··· EXERCISE MATERIALS ···

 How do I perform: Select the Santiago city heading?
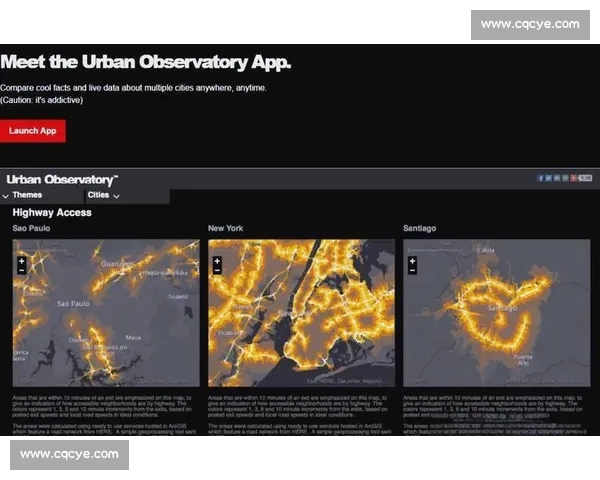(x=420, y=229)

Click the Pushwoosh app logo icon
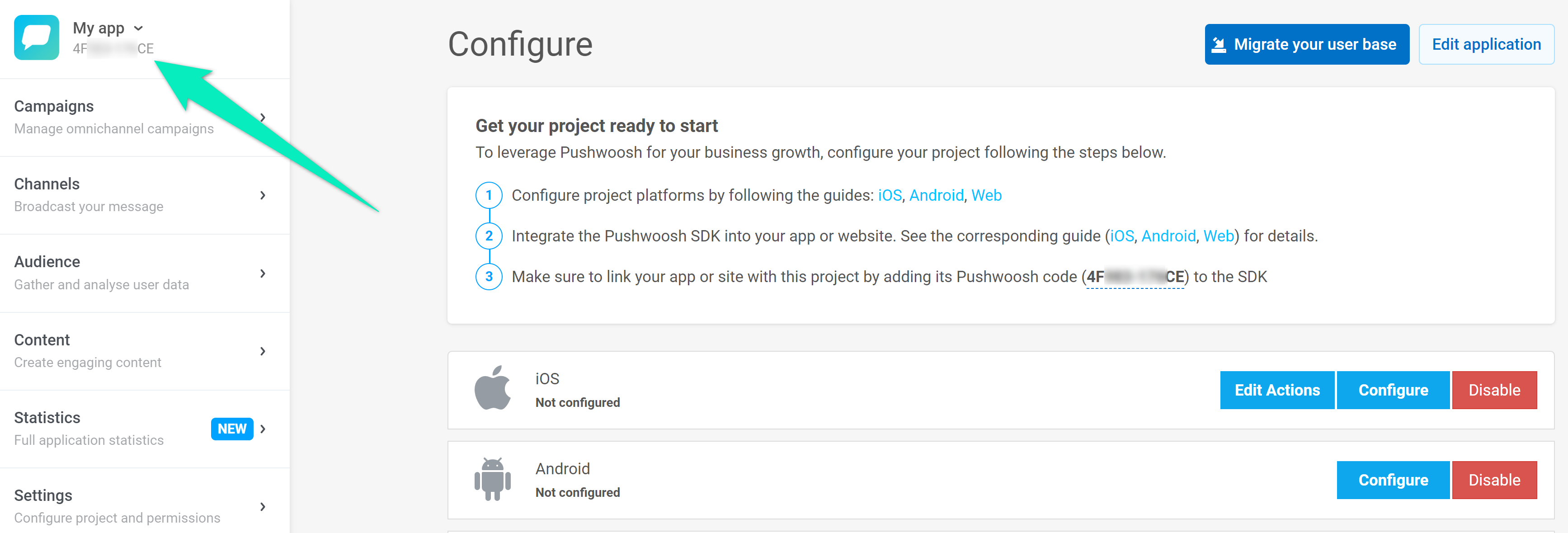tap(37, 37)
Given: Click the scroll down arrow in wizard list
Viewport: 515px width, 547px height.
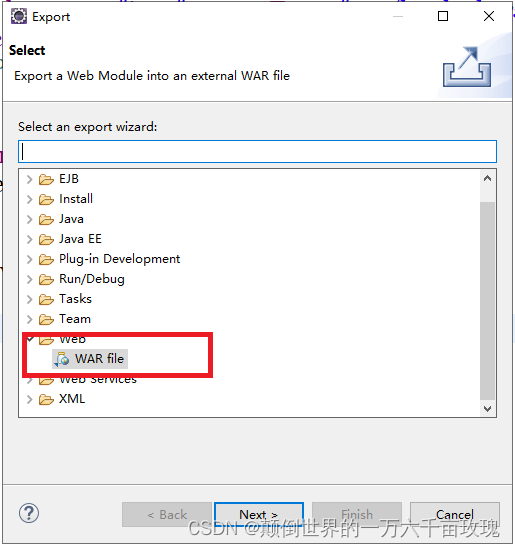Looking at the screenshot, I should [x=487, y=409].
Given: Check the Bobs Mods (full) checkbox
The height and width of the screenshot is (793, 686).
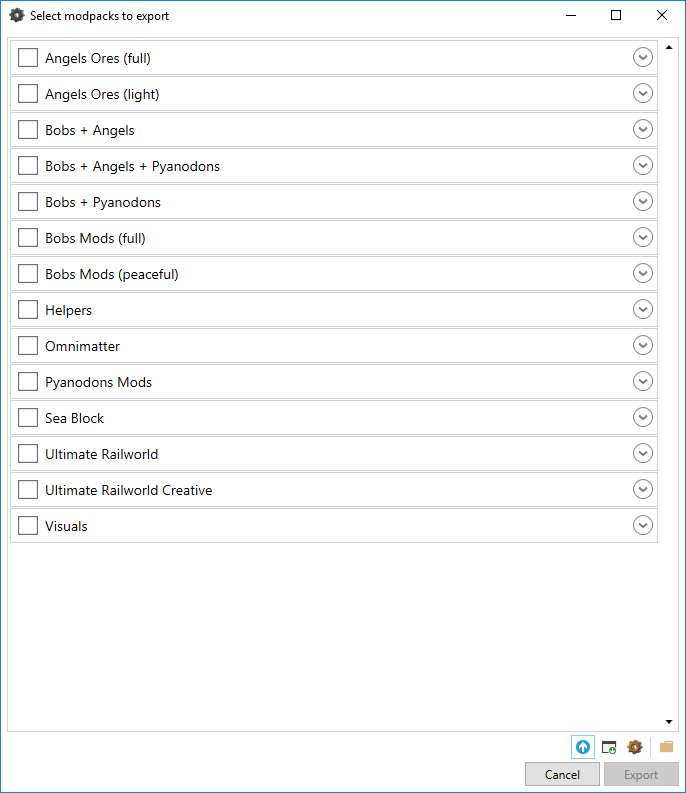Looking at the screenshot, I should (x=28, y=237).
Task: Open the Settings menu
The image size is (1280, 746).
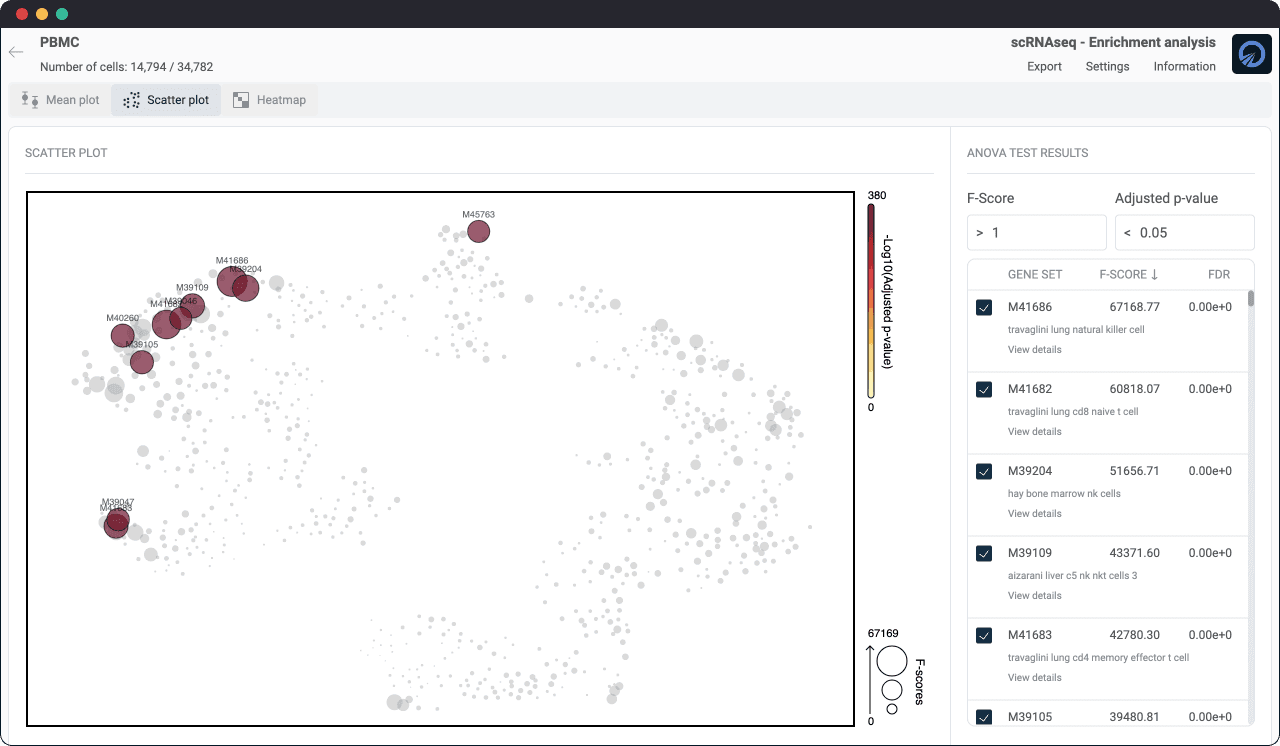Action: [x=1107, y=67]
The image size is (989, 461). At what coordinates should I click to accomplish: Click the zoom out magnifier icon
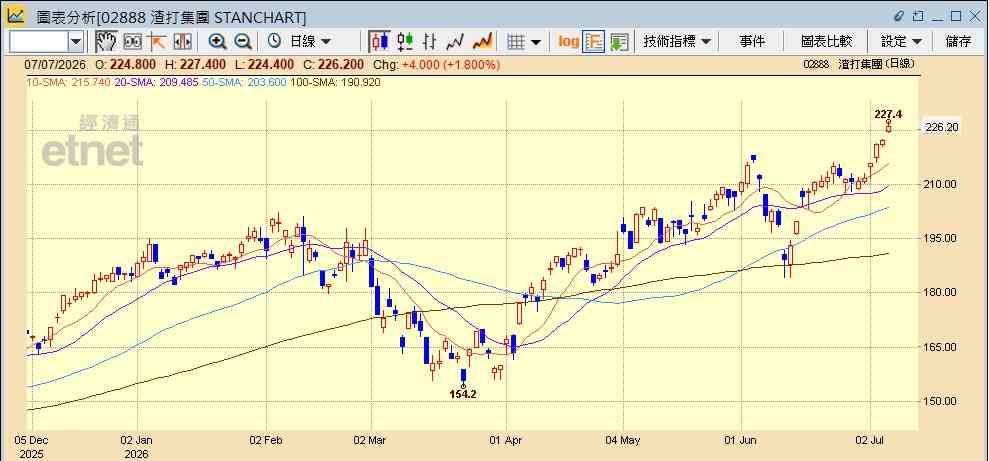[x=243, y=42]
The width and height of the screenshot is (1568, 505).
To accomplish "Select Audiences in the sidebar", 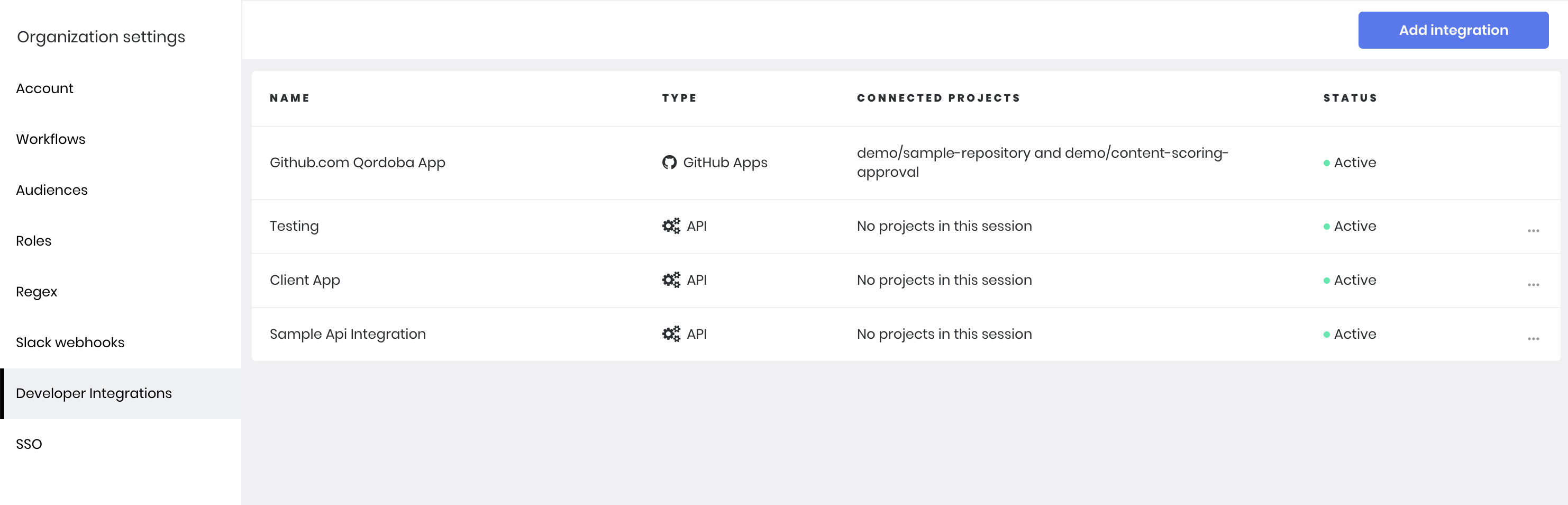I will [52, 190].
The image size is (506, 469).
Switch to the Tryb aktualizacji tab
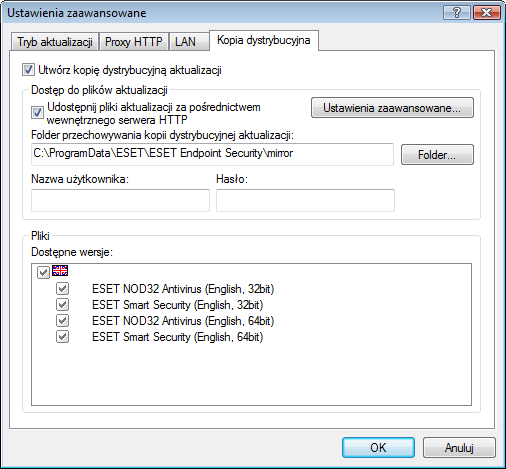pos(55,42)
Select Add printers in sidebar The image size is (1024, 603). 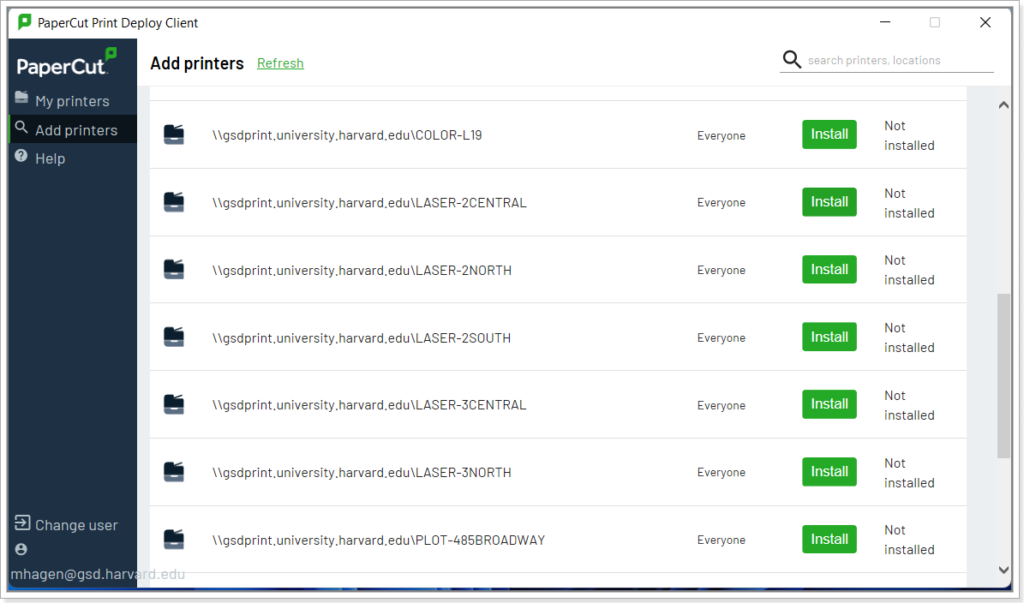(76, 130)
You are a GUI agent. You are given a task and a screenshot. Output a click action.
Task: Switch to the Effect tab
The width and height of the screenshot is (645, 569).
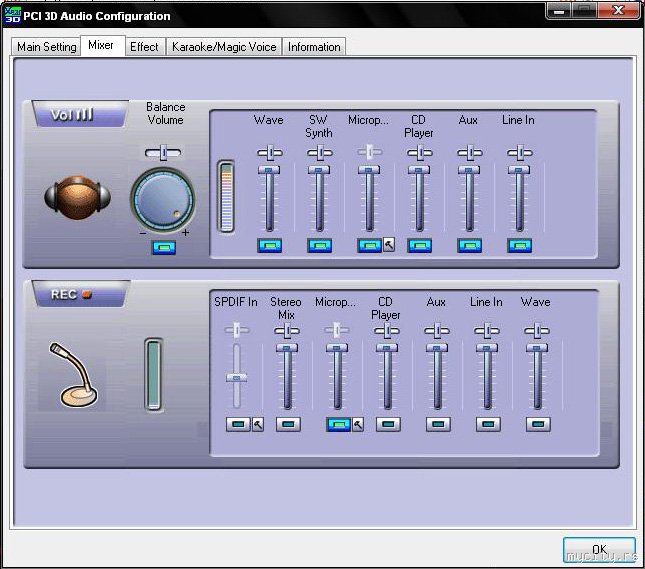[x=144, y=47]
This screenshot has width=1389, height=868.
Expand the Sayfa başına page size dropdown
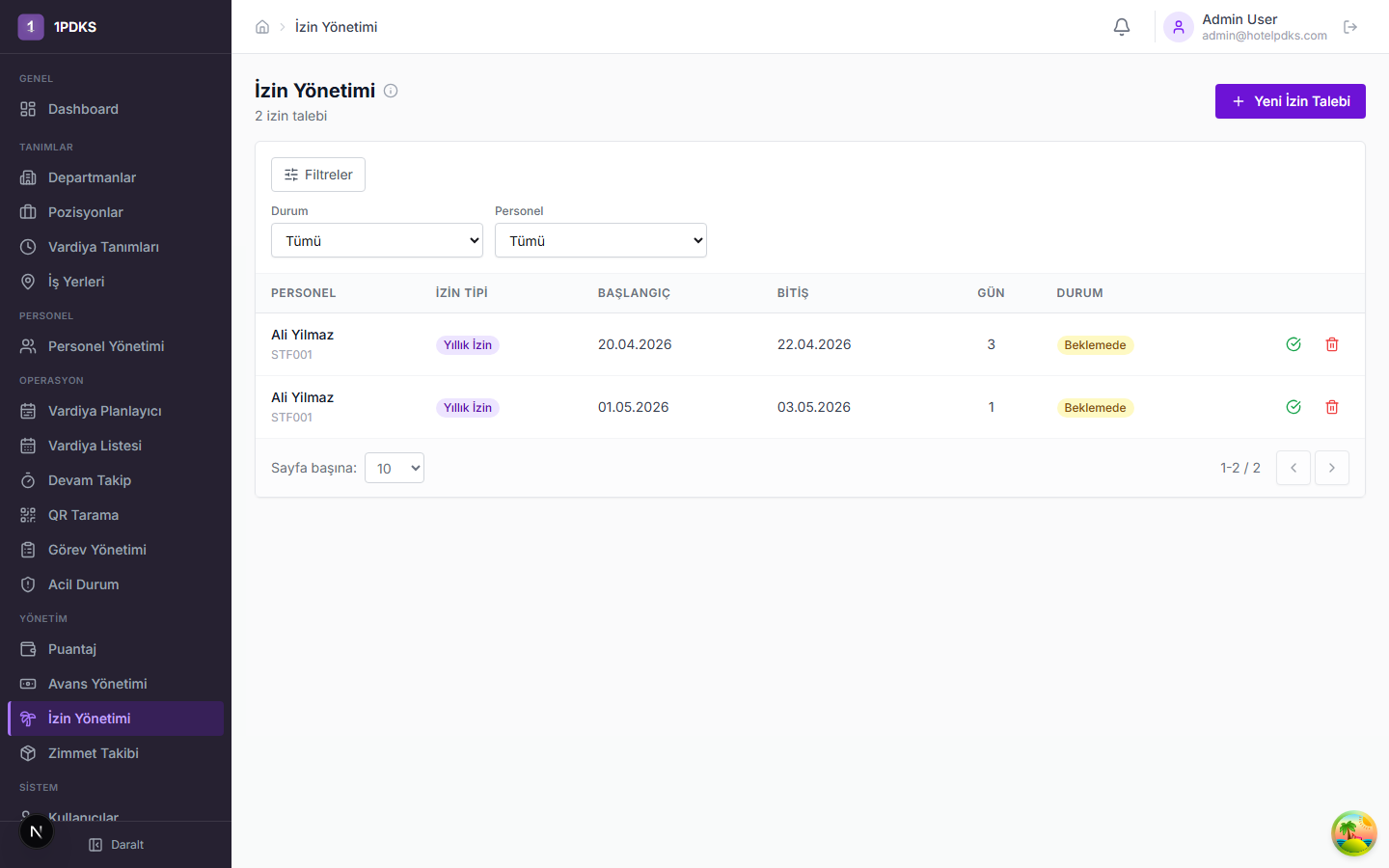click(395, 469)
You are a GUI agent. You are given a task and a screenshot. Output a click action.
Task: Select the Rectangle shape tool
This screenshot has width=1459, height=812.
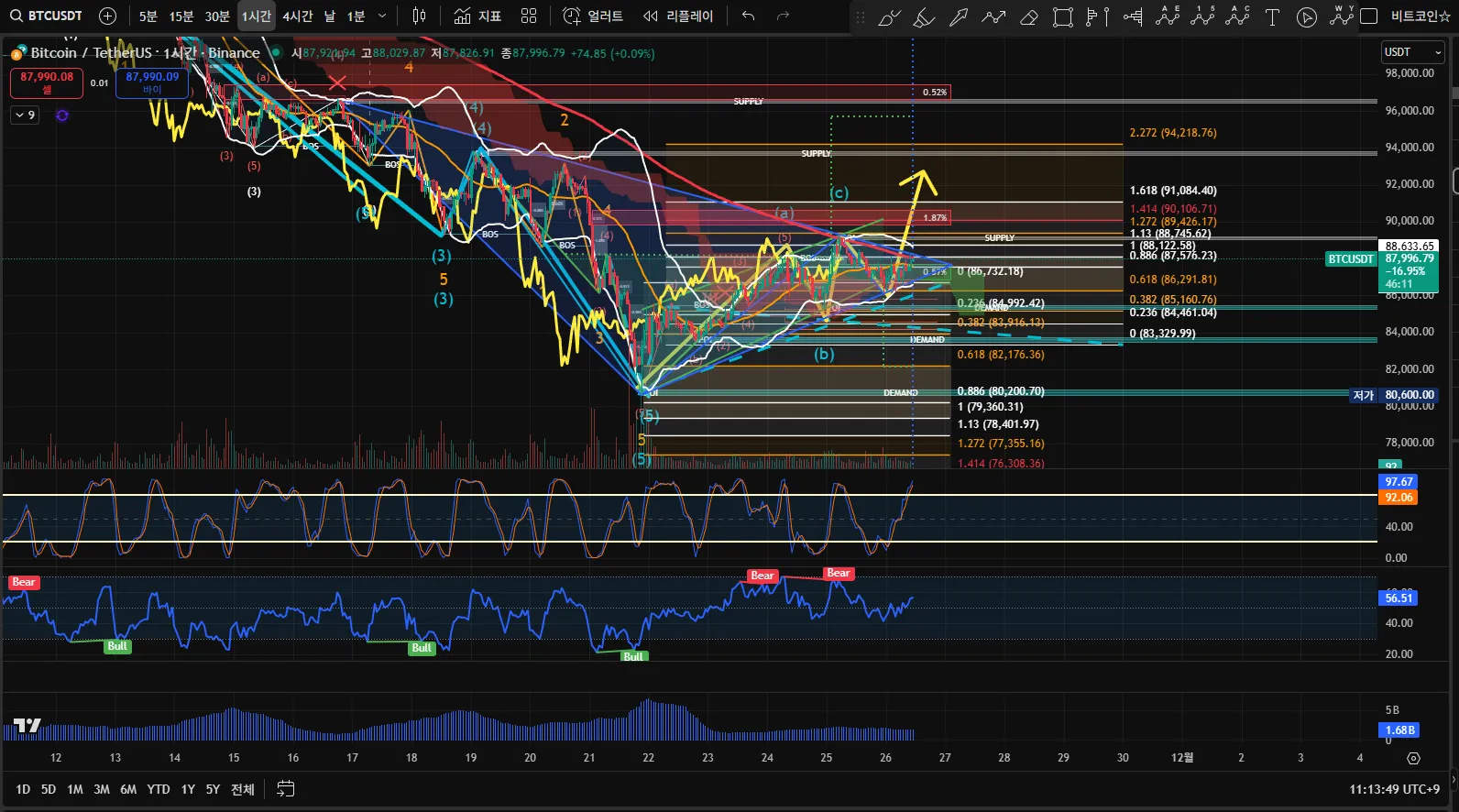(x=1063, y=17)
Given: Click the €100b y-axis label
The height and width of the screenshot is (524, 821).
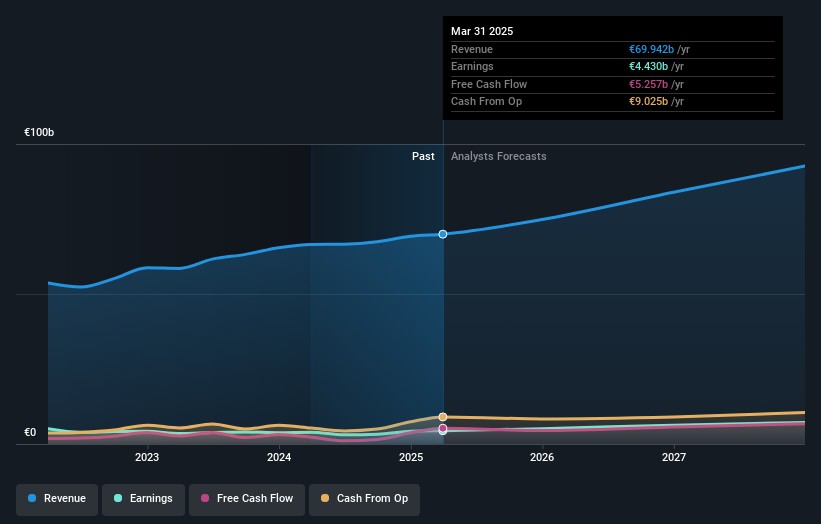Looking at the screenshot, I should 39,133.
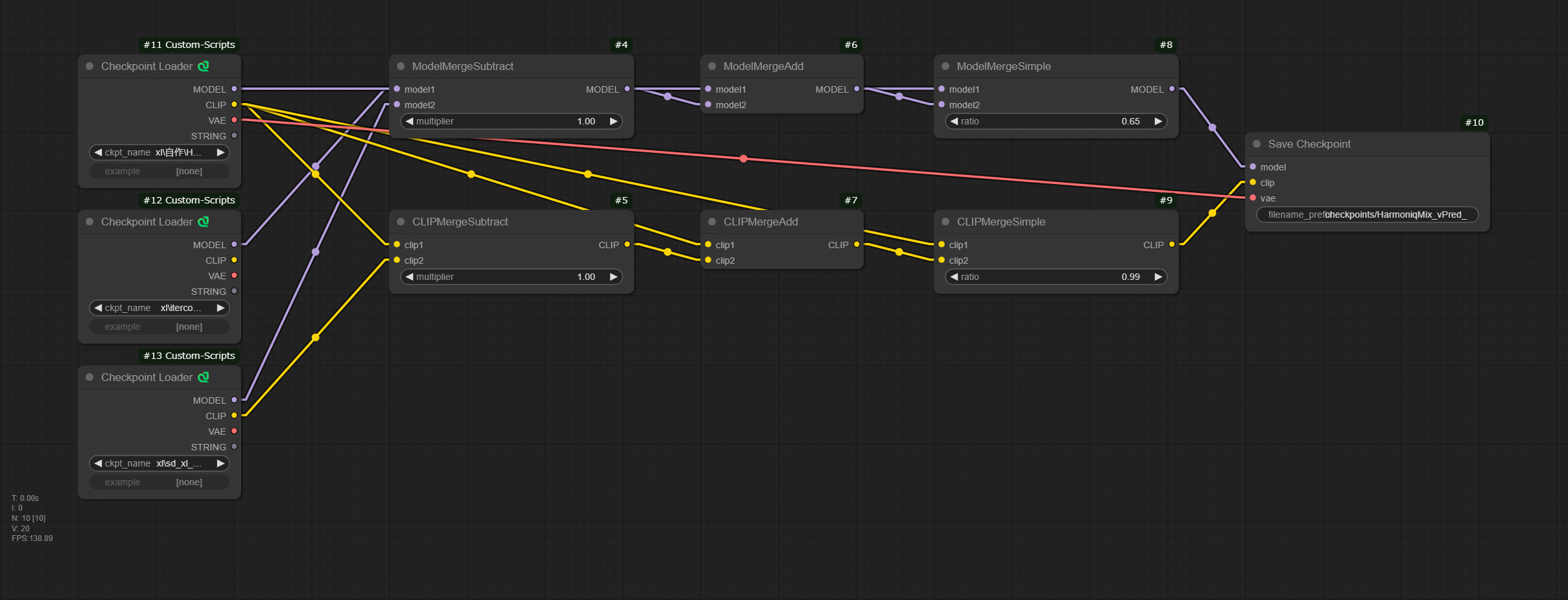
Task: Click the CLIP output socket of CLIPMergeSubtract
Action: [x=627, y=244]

···

PROBLEM: Restate, word for word and without pictures, the lines from the line containing "This screenshot has width=1459, height=812." to the last line of the records above.

TASK SOLUTION:
This screenshot has width=1459, height=812.
(x=1063, y=17)
Given: Click the €100b y-axis label
The height and width of the screenshot is (524, 821).
Looking at the screenshot, I should 39,133.
Task: Click the CLIP output socket of CLIPMergeSubtract
Action: [x=627, y=244]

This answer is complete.